Element and text location data:
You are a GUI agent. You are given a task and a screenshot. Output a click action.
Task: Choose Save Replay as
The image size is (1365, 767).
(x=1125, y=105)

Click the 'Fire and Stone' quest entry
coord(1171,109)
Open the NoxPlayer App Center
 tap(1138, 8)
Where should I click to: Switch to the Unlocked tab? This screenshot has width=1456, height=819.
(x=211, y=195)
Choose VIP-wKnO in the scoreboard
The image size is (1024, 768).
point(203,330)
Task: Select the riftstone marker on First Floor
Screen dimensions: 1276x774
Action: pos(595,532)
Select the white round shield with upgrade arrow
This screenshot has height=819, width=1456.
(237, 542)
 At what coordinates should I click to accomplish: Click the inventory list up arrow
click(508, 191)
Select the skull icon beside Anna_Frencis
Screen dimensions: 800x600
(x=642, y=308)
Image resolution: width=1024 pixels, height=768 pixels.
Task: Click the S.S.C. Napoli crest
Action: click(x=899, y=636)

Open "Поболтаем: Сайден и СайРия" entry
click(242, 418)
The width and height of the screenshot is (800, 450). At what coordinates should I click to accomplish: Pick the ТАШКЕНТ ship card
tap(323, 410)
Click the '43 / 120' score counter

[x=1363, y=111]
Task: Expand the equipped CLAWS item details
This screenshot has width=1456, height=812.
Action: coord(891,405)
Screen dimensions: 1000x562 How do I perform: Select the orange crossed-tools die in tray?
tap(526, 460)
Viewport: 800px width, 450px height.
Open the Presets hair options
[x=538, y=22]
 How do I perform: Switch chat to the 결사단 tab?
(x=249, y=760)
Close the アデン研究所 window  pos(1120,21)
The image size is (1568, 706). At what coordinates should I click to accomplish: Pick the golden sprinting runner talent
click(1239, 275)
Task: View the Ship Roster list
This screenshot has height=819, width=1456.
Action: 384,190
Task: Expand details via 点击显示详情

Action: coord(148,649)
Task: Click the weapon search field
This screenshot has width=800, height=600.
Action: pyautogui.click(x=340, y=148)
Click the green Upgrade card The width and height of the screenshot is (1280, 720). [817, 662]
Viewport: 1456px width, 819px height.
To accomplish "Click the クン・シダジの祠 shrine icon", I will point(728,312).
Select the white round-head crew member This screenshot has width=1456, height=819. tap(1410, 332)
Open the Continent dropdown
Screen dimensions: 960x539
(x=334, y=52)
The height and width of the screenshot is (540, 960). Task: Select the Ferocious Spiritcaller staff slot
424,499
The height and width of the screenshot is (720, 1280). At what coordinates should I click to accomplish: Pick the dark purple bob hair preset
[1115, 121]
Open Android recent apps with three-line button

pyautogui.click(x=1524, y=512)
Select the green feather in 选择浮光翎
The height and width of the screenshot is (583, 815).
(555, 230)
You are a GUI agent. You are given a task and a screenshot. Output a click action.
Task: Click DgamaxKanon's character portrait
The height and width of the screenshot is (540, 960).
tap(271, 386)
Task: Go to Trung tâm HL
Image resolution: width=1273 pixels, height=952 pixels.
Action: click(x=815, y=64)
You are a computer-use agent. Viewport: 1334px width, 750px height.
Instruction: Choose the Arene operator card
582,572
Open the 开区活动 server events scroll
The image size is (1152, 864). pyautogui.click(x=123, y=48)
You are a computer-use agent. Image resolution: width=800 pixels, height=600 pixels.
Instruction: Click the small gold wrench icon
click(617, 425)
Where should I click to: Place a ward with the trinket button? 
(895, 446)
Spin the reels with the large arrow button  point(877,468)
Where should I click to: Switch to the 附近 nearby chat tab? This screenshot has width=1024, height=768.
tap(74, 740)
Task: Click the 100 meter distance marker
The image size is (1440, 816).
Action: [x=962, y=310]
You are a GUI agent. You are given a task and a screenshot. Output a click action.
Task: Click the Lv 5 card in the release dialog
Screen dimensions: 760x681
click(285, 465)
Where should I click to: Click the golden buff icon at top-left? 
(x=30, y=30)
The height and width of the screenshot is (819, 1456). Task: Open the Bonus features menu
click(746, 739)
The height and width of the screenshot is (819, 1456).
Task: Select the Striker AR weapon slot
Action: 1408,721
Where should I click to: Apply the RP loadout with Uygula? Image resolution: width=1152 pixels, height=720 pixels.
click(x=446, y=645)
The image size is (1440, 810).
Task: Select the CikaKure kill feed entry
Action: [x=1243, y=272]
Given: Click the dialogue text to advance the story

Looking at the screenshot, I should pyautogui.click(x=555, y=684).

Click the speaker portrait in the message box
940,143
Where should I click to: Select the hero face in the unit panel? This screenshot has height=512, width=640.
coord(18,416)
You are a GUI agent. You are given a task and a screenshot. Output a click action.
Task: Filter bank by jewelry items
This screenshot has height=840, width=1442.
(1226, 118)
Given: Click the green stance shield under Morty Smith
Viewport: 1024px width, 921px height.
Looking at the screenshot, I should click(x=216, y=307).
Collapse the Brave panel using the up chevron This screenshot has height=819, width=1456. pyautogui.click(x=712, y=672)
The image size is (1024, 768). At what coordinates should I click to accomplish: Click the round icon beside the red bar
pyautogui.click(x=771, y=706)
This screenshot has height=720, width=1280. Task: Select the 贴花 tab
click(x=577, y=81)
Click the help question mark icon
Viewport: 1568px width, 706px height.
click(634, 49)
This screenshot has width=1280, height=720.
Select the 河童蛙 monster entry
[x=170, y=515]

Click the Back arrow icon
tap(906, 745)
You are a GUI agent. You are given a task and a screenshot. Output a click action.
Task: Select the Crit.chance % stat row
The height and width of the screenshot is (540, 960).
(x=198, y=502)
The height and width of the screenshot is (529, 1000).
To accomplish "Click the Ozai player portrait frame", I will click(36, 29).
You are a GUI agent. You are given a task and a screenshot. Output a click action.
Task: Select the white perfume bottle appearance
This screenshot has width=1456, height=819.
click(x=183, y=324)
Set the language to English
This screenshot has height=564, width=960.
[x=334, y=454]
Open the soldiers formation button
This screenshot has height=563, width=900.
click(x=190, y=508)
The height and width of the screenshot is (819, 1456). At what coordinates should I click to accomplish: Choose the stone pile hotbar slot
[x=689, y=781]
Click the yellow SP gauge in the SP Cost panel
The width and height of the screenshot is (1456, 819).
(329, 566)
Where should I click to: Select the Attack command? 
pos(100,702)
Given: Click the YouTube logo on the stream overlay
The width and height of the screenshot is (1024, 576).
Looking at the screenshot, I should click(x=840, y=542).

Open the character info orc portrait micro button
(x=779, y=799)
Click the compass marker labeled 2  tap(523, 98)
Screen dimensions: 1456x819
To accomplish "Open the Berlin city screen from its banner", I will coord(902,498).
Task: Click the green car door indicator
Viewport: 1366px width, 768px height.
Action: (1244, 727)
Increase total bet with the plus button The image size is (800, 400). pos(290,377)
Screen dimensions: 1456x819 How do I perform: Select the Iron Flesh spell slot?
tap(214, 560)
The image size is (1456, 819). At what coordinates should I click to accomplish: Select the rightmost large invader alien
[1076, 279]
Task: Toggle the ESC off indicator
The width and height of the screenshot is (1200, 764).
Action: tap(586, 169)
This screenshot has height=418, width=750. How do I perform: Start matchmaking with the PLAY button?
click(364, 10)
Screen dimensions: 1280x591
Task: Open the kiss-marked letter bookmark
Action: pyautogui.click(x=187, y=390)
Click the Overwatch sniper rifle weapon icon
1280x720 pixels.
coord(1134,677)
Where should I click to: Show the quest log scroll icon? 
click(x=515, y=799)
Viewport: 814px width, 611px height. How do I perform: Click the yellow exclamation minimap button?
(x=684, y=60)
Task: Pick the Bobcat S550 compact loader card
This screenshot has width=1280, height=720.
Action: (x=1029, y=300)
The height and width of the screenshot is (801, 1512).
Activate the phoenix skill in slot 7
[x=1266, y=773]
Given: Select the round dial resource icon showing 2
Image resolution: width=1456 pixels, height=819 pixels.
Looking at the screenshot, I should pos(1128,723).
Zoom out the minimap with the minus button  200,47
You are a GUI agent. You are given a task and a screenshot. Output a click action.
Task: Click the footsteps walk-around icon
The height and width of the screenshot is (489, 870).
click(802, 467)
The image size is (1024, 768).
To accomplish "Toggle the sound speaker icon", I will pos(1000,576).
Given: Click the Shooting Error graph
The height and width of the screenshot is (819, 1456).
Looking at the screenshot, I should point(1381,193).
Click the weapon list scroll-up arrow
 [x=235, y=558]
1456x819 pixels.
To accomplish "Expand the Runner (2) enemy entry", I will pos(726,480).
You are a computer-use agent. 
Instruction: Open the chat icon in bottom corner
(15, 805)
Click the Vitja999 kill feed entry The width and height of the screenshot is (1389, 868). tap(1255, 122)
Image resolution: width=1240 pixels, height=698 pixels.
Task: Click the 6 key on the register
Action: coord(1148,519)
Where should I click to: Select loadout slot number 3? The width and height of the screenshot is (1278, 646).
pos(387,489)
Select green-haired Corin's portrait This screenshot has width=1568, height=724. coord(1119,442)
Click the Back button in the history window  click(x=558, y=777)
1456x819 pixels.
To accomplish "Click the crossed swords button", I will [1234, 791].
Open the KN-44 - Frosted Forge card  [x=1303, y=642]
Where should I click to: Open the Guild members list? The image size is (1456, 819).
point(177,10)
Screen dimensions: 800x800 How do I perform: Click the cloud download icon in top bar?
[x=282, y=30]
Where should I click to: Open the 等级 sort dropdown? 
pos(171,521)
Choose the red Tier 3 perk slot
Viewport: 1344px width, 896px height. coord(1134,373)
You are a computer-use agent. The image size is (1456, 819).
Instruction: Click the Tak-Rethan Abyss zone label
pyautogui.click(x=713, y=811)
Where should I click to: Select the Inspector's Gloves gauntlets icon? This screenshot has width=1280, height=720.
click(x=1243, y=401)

_Directions_
Please rewrite the entries from the line with "Click the help question mark icon" up to and including the line with "tap(906, 745)", swapping "Back arrow" for "Return arrow" and leaving everything else unchanged.

_Correct result_
Click the help question mark icon
Viewport: 1568px width, 706px height.
click(634, 49)
This screenshot has width=1280, height=720.
Select the 河童蛙 monster entry
[x=170, y=515]

Click the Return arrow icon
tap(906, 745)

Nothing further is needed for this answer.